▸ **Problem description**:
Two lines below mark the span: the one containing "The height and width of the screenshot is (440, 596)." and the one containing "Given: Open Objekte in bottom navigation". Set down both, plus every line between, exactly as they stand, and nothing else.

*** Opening of Data section ***

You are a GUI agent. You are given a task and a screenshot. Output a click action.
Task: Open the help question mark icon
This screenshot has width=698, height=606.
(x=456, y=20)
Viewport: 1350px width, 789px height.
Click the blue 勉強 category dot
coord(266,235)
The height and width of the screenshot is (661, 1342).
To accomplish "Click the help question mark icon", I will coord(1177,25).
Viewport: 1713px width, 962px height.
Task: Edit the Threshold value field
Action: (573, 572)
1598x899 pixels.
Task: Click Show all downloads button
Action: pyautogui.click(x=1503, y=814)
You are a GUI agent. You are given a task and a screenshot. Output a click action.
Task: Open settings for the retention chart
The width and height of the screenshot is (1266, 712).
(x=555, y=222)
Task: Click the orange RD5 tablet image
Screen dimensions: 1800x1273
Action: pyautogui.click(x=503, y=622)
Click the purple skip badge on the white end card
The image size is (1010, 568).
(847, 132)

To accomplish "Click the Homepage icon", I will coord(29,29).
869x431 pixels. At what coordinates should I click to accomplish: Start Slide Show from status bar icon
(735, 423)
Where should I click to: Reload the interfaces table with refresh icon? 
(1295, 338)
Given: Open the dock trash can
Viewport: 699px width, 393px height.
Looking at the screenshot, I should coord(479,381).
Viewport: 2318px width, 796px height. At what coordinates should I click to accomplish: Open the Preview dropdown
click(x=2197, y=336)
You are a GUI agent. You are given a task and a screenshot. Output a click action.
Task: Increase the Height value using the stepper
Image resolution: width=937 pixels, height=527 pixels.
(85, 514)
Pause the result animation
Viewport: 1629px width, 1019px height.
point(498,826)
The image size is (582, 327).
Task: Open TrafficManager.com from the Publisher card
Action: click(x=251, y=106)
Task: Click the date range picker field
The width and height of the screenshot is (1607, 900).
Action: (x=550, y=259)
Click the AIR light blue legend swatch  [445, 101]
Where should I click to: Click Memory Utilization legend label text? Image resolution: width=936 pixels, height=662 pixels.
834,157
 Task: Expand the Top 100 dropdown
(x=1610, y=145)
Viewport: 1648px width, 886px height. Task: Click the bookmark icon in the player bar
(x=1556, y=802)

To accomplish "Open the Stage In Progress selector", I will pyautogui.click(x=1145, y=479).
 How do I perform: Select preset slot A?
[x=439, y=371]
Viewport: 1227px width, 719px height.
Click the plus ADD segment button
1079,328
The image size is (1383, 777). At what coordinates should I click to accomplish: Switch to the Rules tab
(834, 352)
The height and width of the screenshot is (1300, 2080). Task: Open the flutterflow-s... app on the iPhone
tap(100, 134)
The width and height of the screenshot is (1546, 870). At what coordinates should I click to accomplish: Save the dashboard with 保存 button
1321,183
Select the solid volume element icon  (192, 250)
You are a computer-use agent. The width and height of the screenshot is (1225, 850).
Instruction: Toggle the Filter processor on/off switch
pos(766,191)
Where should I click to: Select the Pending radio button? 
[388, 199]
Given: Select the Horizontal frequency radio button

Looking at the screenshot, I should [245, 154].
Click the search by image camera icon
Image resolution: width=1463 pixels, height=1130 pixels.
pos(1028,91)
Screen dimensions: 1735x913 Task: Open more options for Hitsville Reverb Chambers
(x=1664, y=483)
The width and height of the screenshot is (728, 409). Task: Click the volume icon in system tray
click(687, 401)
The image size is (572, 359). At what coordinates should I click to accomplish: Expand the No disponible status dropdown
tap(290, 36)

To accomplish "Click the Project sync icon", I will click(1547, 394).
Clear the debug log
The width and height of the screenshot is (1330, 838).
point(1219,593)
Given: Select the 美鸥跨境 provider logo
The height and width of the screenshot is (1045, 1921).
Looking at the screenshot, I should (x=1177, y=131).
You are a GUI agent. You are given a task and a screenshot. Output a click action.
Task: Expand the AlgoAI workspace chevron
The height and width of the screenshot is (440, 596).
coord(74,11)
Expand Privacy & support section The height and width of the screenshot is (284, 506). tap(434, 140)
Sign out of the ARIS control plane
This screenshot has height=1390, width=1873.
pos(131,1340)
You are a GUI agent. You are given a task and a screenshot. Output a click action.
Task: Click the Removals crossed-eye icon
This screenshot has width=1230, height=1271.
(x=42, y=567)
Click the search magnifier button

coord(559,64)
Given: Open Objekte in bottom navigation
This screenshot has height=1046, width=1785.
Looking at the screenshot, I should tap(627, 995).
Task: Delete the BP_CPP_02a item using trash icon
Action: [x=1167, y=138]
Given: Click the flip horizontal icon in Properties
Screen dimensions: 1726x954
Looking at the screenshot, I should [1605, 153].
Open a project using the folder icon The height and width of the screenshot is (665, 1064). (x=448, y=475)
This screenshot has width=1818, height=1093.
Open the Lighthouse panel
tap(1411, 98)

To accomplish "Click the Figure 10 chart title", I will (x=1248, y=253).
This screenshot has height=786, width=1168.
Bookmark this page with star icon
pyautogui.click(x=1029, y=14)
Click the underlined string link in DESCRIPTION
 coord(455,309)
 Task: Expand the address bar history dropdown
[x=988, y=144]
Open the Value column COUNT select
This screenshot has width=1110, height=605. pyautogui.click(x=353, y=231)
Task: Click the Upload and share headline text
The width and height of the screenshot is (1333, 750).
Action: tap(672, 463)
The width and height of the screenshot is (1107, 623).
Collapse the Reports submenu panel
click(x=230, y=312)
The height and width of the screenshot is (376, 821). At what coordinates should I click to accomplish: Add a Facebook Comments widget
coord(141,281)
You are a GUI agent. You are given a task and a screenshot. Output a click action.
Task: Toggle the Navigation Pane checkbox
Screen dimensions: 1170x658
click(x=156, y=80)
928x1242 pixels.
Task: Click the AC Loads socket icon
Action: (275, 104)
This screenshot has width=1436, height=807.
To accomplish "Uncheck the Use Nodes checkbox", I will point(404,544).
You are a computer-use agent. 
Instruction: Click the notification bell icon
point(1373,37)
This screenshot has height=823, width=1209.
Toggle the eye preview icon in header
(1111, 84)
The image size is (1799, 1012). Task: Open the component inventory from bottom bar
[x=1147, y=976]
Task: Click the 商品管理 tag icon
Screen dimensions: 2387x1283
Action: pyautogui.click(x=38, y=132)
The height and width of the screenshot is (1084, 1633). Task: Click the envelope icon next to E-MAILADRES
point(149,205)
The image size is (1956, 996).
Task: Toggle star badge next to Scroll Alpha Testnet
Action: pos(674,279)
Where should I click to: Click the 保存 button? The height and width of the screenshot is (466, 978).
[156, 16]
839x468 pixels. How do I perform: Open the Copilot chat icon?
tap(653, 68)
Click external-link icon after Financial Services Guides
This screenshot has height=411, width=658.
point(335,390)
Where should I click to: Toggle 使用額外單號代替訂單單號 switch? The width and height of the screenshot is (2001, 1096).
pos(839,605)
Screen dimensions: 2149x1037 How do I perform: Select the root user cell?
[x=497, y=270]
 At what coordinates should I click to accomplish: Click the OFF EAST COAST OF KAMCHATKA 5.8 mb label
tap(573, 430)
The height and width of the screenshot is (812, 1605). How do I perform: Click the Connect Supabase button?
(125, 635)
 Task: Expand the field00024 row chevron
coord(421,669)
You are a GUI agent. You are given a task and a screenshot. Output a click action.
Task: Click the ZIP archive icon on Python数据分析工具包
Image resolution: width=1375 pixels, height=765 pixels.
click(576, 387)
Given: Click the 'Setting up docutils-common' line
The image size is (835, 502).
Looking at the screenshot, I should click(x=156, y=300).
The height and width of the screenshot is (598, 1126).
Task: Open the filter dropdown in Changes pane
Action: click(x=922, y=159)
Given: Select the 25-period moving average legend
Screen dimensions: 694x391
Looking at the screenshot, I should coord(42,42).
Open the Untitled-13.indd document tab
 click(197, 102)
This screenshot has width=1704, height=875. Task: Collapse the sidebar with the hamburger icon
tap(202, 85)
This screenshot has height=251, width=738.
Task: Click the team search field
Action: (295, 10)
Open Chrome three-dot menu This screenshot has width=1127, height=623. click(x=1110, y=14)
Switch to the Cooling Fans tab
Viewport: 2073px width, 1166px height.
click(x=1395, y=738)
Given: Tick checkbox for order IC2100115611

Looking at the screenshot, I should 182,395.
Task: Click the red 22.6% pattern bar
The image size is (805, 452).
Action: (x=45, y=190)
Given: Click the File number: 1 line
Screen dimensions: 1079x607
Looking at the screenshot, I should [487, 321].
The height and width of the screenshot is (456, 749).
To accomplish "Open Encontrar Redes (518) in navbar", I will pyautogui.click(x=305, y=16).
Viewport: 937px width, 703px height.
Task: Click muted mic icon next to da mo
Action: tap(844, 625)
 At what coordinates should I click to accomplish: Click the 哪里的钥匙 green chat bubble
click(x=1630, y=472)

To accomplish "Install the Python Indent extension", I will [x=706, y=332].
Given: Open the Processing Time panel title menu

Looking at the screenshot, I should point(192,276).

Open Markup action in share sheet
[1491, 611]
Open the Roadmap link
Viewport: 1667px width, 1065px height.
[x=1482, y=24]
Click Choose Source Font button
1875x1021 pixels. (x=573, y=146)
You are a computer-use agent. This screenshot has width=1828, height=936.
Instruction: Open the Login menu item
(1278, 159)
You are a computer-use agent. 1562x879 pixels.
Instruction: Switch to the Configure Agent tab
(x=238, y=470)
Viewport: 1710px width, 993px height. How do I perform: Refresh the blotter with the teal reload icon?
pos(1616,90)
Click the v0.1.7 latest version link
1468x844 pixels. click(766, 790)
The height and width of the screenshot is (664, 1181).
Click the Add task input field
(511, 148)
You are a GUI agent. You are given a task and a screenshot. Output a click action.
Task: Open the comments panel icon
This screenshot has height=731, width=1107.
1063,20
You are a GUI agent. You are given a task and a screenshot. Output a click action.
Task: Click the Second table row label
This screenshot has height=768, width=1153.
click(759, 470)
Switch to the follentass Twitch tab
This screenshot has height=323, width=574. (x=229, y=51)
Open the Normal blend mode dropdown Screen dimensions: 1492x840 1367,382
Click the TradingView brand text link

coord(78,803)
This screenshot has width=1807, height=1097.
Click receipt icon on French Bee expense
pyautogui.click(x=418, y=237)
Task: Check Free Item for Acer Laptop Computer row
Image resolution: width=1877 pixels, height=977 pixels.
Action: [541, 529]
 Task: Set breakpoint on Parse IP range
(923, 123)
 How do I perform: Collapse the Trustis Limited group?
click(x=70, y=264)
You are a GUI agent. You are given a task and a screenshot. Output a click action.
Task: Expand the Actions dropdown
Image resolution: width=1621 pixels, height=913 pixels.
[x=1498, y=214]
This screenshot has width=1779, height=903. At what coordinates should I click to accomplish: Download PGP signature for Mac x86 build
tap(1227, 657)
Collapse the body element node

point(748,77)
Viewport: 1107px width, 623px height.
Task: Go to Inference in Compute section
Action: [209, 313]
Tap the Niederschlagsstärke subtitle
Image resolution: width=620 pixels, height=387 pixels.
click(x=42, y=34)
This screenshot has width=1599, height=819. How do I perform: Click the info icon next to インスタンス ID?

*** Close of Data section ***

▸ **Task output**:
The height and width of the screenshot is (440, 596).
coord(74,11)
Expand Privacy & support section The height and width of the screenshot is (284, 506). tap(434, 140)
Sign out of the ARIS control plane
This screenshot has height=1390, width=1873.
pos(131,1340)
You are a GUI agent. You are given a task and a screenshot. Output a click action.
Task: Click the Removals crossed-eye icon
This screenshot has width=1230, height=1271.
(x=42, y=567)
Click the search magnifier button

coord(559,64)
Given: Open Objekte in bottom navigation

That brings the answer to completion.